Classical and Quantum Consistency of the DGP Model

TL;DR

This paper analyzes the classical and quantum consistency of the DGP model using the boundary effective action, confirming stability in most cases, identifying ghost issues in some cosmological solutions, and discussing quantum corrections and predictivity limits.

Contribution

It provides a comprehensive analysis of the DGP model's stability, quantum corrections, and proposes a specific counterterm choice to maintain predictivity and consistency.

Findings

The model is stable and ghost-free for most configurations.

Self-accelerating solutions exhibit ghost instabilities.
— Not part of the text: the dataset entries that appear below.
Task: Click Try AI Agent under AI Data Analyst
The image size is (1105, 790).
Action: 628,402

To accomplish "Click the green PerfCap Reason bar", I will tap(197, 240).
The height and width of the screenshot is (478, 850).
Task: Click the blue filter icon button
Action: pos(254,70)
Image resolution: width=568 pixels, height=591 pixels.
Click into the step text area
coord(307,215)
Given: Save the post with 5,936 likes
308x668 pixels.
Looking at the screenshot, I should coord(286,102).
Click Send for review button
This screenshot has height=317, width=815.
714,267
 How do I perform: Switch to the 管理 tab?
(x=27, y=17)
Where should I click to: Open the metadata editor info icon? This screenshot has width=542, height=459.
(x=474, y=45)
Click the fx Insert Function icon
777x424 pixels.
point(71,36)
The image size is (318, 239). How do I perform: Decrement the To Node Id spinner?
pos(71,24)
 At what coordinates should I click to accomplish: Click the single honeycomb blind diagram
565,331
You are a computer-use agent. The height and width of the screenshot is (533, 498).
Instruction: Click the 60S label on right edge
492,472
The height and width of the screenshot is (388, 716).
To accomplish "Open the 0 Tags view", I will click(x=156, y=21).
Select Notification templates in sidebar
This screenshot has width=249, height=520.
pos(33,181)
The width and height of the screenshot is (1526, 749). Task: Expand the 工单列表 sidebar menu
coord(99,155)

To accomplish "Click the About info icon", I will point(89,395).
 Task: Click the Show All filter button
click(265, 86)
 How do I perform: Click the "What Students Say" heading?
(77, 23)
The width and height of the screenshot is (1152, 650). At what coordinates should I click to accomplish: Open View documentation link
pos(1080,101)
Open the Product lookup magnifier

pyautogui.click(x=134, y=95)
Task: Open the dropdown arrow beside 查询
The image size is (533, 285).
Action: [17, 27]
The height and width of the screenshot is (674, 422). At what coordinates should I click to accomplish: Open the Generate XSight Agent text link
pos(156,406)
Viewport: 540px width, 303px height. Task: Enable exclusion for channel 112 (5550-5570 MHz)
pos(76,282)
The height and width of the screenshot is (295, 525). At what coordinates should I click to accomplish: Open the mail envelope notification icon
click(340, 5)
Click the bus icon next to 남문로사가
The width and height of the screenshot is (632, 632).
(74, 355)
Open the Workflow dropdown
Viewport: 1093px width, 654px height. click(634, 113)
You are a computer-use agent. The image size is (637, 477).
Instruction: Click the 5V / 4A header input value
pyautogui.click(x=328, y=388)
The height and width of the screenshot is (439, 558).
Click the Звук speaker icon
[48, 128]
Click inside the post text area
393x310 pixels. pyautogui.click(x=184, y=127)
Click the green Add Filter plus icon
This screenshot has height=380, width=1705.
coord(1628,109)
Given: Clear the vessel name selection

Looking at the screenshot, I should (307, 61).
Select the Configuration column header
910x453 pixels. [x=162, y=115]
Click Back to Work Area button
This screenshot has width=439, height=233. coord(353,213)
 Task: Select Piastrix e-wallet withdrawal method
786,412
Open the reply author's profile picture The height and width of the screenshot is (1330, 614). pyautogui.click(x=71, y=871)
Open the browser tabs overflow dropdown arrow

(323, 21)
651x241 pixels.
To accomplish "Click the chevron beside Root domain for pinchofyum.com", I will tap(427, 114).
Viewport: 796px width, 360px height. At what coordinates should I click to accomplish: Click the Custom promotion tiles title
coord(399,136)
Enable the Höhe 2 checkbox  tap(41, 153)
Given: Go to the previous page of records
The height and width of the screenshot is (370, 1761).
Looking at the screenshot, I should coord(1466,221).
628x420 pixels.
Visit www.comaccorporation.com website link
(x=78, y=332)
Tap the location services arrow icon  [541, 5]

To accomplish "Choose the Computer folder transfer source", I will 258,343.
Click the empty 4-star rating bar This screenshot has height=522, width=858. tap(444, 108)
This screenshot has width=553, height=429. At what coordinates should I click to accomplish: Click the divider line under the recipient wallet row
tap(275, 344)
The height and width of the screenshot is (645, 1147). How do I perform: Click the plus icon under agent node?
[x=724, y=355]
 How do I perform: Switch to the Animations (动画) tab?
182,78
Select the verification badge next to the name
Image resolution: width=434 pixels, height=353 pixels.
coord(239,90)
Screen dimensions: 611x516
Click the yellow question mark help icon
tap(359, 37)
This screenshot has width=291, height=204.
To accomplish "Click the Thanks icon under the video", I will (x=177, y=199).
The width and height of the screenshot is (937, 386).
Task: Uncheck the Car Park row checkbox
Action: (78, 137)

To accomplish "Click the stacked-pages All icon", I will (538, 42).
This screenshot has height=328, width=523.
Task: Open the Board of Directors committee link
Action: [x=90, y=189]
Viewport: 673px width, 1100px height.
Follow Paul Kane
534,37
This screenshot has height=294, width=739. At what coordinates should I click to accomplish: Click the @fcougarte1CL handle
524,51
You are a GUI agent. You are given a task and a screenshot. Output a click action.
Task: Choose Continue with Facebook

Quantum effects become significant below 1000 km, affecting predictivity.

Abstract

We study the Dvali-Gabadadze-Porrati model by the method of the boundary effective action. The truncation of this action to the bending mode \pi consistently describes physics in a wide range of regimes both at the classical and at the quantum level. The Vainshtein effect, which restores agreement with precise tests of general relativity, follows straightforwardly. We give a simple and general proof of stability, i.e. absence of ghosts in the fluctuations, valid for most of the relevant cases, like for instance the spherical source in asymptotically flat space. However we confirm that around certain interesting self-accelerating cosmological solutions there is a ghost. We consider the issue of quantum corrections. Around flat space \pi becomes strongly coupled below a macroscopic length of 1000 km, thus impairing the predictivity of the model. Indeed the tower of higher dimensional operators which is expected by a generic UV completion of the model limits predictivity at even larger length scales. We outline a non-generic but consistent choice of counterterms for which this disaster does not happen and for which the model remains calculable and successful in all the astrophysical situations of interest. By this choice, the extrinsic curvature K_{\mu\nu} acts roughly like a dilaton field controlling the strength of the interaction and the cut-off scale at each space-time point. At the surface of Earth the cutoff is \sim 1 cm but it is unlikely that the associated quantum effects be observable in table top experiments.